··· Excerpt ···

I knew last week when I chose to speak about “Operation Pillar of Defense” and the war in Gaza that my annual Thanksgiving sermon would have to be a post Thanksgiving sermon, and so I half jokingly thought to myself that today I would speak about leftover turkey. Thanksgiving is such a special day, but what happens the day after? What are we left with? Leftover turkey!

 

Somehow the phrase itself captures the spirit of the day after the great day when the beautiful golden brown bird, stuffed to overflowing with dressing and surrounded by all good things, is hungrily devoured. Now, all that is left, according to the US Department of Agriculture, is 45 million bony carcasses and a few scraps of meat in the fridge. The menu this Shabbos in many homes is likely to be turkey salad, cold sliced turkey, turkey soup or even turkey hash.

 

I once read an article in the Wall St. Journal about leftover turkey called, “The Leftover Chef.” It opened with the story of Jill Onysko who apparently looks forward more to the meal of the day after Thanksgiving than to Thanksgiving dinner itself. She cooks up a batch of her famous turkey potpie layered with day-old mashed potatoes, stuffing and gravy, followed by a dessert of cranberry sauce Jell-O topped with sour cream and walnuts. “I can’t wait to have it every year,” she says. Other leftover turkey ideas mentioned in the article are turkey eggs benedict, turkey cobbler, Lemongrass-Ginger turkey and rice soup, and—this one I like—roasted turkey Italian meatballs (instead of pork).

 

“Leftover turkey,” is much in our stomachs and on our minds today and rightly so because there’s a message in it. Think about it. Just as day always gives way to night, the most joyous days of our lives cannot be sustained every day. Joy is often followed by sorrow, periods of happiness by problems. For every turkey we enjoy, there’s leftover turkey the next day.

 

One day we look across the campus, the street, the cafe, or the room and there he or she is. We stand side by side under the Chupa surrounded by our dear ones. Almost the next day, they’re snatched away and we are left with lonely memories. One day the house is filled with childish laughter, the joy of watching children grow up. We see them go off to college; we share in the joy of their marriage; we watch them settle in homes of their own. Our homes and hearts are empty nests—quiet, lonely and even sad. One day we’re young, healthy, vigorous. The next day it’s the doctor’s office and days in the hospital. We then have to learn to live with the aches and pains, to be patient through illness, and to limit ourselves because of serious illness.

 

Consider the victims of Hurricane Sandy. One day your life is fine and the next it’s completely overturned. And yet, the resiliency and spirit of the victims and the tens of thousands of volunteers demonstrate that they are learning to live the realization that nothing ever stays the same.

··· Source data ···

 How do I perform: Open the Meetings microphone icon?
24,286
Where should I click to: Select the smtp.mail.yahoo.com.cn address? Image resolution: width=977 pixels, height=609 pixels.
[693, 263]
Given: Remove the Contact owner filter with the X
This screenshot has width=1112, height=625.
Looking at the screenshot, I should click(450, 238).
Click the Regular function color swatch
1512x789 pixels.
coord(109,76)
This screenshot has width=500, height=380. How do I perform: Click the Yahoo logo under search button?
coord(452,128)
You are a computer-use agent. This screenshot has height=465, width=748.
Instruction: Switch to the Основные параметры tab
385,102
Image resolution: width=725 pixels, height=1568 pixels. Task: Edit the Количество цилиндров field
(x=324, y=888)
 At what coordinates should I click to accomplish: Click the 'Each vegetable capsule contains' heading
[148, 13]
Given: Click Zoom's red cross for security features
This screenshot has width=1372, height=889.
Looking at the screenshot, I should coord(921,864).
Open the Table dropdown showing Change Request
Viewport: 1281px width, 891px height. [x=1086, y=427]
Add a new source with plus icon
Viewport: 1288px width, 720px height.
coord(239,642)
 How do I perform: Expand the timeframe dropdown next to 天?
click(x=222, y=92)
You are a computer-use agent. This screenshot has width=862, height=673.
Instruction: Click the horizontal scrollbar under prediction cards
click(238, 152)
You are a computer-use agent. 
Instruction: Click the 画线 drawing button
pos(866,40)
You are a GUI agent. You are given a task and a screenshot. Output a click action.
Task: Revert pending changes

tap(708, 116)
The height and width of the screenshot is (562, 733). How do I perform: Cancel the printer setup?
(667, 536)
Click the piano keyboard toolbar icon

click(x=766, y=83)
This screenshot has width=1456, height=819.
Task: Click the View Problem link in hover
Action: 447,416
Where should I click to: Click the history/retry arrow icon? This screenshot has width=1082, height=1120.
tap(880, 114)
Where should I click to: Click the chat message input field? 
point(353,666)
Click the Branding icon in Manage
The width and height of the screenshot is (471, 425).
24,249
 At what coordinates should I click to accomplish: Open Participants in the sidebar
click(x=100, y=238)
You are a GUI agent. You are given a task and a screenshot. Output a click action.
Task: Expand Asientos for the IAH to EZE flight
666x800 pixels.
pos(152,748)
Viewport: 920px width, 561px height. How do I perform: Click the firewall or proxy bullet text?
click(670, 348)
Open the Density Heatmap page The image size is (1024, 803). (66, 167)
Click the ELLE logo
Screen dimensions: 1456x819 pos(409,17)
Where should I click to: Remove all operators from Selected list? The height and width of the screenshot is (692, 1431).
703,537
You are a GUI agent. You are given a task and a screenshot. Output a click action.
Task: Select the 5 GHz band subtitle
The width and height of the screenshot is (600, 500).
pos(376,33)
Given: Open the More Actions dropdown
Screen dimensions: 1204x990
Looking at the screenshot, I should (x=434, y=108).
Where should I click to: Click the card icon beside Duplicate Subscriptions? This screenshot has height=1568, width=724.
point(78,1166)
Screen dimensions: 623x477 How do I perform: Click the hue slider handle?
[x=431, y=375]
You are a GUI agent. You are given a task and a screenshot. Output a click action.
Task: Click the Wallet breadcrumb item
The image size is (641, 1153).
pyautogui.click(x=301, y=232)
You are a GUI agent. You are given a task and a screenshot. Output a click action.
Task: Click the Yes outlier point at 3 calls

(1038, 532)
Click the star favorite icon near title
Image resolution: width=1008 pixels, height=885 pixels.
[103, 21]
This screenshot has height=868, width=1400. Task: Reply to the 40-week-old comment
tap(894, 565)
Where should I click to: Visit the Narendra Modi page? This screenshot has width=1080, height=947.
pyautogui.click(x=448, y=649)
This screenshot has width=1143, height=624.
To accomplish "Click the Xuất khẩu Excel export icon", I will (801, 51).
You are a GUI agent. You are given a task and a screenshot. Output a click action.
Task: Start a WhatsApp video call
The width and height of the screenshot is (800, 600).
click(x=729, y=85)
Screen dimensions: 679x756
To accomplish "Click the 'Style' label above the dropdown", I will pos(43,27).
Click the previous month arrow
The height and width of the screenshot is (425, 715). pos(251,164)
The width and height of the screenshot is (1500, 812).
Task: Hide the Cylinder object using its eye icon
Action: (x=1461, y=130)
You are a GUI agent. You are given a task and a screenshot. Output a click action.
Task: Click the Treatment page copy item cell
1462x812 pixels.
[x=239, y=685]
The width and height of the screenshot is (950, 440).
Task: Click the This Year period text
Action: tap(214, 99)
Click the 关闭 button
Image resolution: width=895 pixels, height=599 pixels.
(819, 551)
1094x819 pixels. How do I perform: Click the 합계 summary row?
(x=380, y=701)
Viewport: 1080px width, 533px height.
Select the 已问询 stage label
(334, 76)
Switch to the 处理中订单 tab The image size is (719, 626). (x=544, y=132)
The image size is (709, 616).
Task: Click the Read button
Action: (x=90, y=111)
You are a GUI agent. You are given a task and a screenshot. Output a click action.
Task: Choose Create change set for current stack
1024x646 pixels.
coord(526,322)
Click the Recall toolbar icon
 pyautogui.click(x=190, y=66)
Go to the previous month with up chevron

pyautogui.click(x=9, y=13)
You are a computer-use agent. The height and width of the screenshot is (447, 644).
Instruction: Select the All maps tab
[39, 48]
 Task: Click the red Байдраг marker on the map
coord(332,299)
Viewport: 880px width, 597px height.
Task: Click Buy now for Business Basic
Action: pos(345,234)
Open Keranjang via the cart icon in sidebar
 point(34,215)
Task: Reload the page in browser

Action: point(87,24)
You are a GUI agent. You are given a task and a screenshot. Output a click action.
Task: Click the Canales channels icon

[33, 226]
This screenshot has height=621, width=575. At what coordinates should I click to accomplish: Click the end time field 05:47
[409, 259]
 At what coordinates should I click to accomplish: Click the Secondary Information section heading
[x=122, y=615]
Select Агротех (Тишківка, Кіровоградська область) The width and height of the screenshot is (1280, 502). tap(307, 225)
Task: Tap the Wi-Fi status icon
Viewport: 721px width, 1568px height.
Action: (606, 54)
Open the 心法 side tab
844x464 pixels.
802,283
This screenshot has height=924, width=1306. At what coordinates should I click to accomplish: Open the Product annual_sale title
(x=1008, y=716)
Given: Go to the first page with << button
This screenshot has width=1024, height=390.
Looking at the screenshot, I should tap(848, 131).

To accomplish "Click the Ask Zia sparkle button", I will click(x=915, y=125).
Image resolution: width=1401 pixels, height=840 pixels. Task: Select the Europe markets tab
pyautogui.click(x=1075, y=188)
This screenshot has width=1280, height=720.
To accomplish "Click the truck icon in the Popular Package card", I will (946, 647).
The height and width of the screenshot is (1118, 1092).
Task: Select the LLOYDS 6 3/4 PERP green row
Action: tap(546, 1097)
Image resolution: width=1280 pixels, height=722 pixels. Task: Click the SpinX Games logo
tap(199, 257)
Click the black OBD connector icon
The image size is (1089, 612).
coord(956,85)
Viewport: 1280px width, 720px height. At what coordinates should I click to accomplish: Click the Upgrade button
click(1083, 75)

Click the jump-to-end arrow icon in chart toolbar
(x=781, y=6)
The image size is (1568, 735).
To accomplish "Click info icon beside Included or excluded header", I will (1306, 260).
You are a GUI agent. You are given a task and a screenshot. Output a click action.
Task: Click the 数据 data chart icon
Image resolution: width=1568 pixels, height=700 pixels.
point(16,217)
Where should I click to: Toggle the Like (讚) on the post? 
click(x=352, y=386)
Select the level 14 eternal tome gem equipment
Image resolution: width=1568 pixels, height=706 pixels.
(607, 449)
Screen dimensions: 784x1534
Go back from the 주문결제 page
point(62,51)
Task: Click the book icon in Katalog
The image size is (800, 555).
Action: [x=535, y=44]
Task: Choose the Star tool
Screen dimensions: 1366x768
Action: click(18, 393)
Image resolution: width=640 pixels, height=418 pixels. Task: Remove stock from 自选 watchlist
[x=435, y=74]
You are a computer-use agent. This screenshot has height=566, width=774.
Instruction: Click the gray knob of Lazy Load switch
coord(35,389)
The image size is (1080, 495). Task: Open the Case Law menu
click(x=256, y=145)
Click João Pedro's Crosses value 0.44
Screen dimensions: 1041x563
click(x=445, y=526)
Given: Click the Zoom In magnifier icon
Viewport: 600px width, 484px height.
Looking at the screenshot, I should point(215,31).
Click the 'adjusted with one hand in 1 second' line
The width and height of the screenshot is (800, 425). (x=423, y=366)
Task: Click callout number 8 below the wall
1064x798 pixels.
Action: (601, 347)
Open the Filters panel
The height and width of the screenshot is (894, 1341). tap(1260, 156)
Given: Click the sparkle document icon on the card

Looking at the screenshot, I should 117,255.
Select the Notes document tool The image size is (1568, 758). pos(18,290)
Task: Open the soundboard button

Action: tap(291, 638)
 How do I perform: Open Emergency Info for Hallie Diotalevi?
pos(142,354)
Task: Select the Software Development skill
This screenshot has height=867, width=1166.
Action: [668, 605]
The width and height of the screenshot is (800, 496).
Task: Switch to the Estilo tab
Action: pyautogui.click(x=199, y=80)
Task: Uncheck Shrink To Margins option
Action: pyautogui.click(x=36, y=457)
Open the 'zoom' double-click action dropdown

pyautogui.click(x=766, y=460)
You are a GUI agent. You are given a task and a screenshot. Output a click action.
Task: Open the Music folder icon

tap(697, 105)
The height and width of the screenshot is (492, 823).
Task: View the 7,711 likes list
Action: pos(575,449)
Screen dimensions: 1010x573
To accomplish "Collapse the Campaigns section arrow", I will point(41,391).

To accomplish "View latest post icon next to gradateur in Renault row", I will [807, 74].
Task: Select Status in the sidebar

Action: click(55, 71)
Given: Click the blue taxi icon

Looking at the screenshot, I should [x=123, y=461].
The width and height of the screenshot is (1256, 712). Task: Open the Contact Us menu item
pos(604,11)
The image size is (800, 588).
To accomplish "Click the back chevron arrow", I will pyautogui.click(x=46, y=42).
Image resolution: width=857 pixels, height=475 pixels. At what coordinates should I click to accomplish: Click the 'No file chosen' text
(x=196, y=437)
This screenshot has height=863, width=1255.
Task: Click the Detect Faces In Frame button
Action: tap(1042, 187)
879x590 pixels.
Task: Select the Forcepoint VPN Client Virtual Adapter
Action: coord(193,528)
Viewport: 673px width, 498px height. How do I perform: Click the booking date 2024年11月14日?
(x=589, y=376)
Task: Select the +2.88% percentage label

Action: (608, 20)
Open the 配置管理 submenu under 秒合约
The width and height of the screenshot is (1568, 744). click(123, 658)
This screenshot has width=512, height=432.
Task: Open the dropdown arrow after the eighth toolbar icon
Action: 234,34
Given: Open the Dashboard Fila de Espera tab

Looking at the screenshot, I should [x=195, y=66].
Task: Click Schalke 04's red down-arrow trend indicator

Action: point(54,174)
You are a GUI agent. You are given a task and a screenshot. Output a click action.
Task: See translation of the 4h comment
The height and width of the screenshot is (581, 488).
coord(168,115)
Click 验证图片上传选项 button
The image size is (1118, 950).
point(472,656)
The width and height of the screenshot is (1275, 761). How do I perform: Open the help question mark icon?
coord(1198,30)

···

Explore the material
**a)** Using the sermon excerpt, decide whether each statement agrees with it. Answer yes or no for each, and quote the words of the excerpt that decide it.
(i) The speaker had planned for this year's Thanksgiving sermon to come before Thanksgiving.
(ii) The Wall St. Journal article the speaker read was called "The Leftover Chef."
(iii) Jill Onysko looks forward more to Thanksgiving dinner than to the meal the day after.
**b)** Quote everything in the sermon excerpt from "Somehow the phrase" down to "even turkey hash.".

Results for the exercise
**a)**
(i) No: "my annual Thanksgiving sermon would have to be a post Thanksgiving sermon"
(ii) Yes: "I once read an article in the Wall St. Journal about leftover turkey called, “The Leftover Chef.”"
(iii) No: "apparently looks forward more to the meal of the day after Thanksgiving than to Thanksgiving dinner itself"

**b)**
Somehow the phrase itself captures the spirit of the day after the great day when the beautiful golden brown bird, stuffed to overflowing with dressing and surrounded by all good things, is hungrily devoured. Now, all that is left, according to the US Department of Agriculture, is 45 million bony carcasses and a few scraps of meat in the fridge. The menu this Shabbos in many homes is likely to be turkey salad, cold sliced turkey, turkey soup or even turkey hash.